Il 1950 fu l’anno del riscatto consumato ai Mondiali di Aspen, quando Zeno seppe imporsi come il “numero 1” al mondo con gli sci ai piedi. Sulle nevi del Colorado riuscì ad orchestrare un vero capolavoro, l’acuto più alto della sua carriera: in tre giornate trionfali vinse dapprima lo Slalom gigante, quindi dovette contentarsi della medaglia d’argento nello Slalom, e infine conquistò il secondo titolo in Discesa, la specialità che fu sempre la “sua” gara. Nessun altro sciatore italiano riuscirà più a tanto in occasione di un appuntamento iridato. Due anni più tardi eccolo ad Oslo per le Olimpiadi norvegesi con il ruolo riconosciuto di grande favorito. Neppure la tremenda pista ghiacciata di Norfjell riuscì a fermarlo. Stravinse, domando la pista e dominando gli avversari: nella Libera staccò il secondo, l’austriaco Othmar Schneider, di quasi due secondi diventando il primo azzurro della neve a vincere un titolo olimpico e il primo sciatore al mondo ad affermarsi sia ai Mondiale che ai Giochi.

Ma all’apice della carriera incappò in un penoso provvedimento di squalifica, una vicenda mai chiarita a fondo. L’accusa, al solito, era di professionismo per aver dato, un po’ ingenuamente, il nome a un modello di scarponi della Nordica e a una tuta di nuova concezione della Colmar. Era il 1954 e Colò dovette rinunciare ai Mondiali svedesi di Åre: vi andò solo come allenatore-accompagnatore, accettando di fare da apripista in Discesa libera e ottenendo in quell’occasione il secondo miglior tempo in assoluto della rassegna. La sua storia sulla neve si concluse con quella medaglia mai vinta.  

Figlio di un boscaiolo dell’Abetone, venuto al mondo nel 1920, Colò iniziò a familiarizzare con gli sci ancor prima di andare a scuola. A 16 anni era già nella Nazionale Giovanile e cominciava la sua straordinaria carriera punteggiata da una lunga serie di primati. Il primo porta la data del 9 maggio 1947 quando a Cervinia – sulla base misurata di 100 metri – toccò la velocità di 159,292 km orari, uno straordinario record mondiale stabilito con sci di legno senza lamine e con l’abbigliamento in uso a quel tempo, maglione fatto in casa e pantaloni alla zuava. E privo di casco. Infine, nella sua bacheca, resta l’insuperato record dei 20 titoli italiani, il primo ottenuto nel 1941 e l’ultimo nel 1955. Nel febbraio del 1956 non gli fecero portare la fiaccola olimpica all’interno dello stadio del Ghiaccio di Cortina: dovette accontentarsi di una frazione interna, una umiliazione mai dimenticata.
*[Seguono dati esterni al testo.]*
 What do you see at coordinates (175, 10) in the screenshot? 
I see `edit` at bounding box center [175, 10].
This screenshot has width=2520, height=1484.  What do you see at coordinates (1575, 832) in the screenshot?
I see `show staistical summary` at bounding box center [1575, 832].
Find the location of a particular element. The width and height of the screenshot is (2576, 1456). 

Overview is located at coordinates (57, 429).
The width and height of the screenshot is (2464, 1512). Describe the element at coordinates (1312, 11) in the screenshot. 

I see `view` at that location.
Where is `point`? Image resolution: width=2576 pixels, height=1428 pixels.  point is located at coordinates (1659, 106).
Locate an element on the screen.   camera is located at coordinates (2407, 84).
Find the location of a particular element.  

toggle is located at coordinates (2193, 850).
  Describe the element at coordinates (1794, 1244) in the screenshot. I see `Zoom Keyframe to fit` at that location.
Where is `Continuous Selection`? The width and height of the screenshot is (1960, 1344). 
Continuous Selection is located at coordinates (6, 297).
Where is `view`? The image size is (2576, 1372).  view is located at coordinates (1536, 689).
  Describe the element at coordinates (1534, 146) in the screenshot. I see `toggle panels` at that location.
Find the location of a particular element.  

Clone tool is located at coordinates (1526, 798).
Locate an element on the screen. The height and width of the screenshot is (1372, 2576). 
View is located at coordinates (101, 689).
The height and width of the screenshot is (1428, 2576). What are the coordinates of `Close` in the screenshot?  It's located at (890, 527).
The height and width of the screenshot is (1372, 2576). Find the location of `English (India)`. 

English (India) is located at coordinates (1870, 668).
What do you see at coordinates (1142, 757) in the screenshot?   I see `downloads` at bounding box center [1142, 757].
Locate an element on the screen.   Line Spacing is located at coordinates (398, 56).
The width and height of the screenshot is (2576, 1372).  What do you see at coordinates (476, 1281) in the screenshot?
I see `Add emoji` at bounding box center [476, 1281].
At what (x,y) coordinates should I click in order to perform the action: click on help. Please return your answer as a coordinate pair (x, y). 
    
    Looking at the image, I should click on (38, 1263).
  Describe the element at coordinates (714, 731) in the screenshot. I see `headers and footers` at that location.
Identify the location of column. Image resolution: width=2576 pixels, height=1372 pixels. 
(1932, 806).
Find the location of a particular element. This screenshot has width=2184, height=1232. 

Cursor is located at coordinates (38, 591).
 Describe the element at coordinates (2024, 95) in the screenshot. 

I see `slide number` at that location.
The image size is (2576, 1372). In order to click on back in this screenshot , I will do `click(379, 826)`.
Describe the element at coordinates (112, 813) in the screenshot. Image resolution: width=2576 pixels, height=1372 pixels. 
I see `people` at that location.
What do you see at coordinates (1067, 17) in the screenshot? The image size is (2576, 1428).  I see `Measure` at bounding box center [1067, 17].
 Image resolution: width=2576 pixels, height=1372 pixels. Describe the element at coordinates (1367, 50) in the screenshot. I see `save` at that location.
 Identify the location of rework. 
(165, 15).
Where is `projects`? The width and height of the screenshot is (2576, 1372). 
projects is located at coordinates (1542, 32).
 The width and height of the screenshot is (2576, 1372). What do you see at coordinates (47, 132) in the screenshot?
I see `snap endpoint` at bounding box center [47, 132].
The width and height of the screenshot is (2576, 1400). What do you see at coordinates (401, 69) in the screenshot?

Molto amareggiato uscì di scena, tornandosene all’Abetone per dedicarsi all’insegnamento, e all’Abetone negli anni Settanta tracciò le tre piste che portano ancora il suo nome. Invecchiò lontano dai riflettori, tra pochi amici e molti estimatori. Nel 1987 subì l’asportazione di un polmone e due anni più tardi il Governo si ricordò della sua indigenza assegnandogli il vitalizio “Bacchelli”. Si è spento nel 1993 per le conseguenze di una operazione non riuscita.

 
• 1950 – I Mondiali di Aspen
Slalom gigante [14-2]. 1. Zeno Colò (Ita) 1’54“4; 2. Fernand Grosjean (Sui) 1’55”2; 3. James Couttet (Fra) 1’55”6.
Slalom [16-2]. 1. Georges Schneider (Sui) 2’06“4; 2. Zeno Colò (Ita) 2’06“7; 3. Stein Eriksen (Nor) 2’08“0.
Discesa libera [18-2]: 1. Zeno Colò 2’34”4; 2. James Couttet (Fra) 2’35”7; 3. Egon Schöpf (Aut) 2’36“3.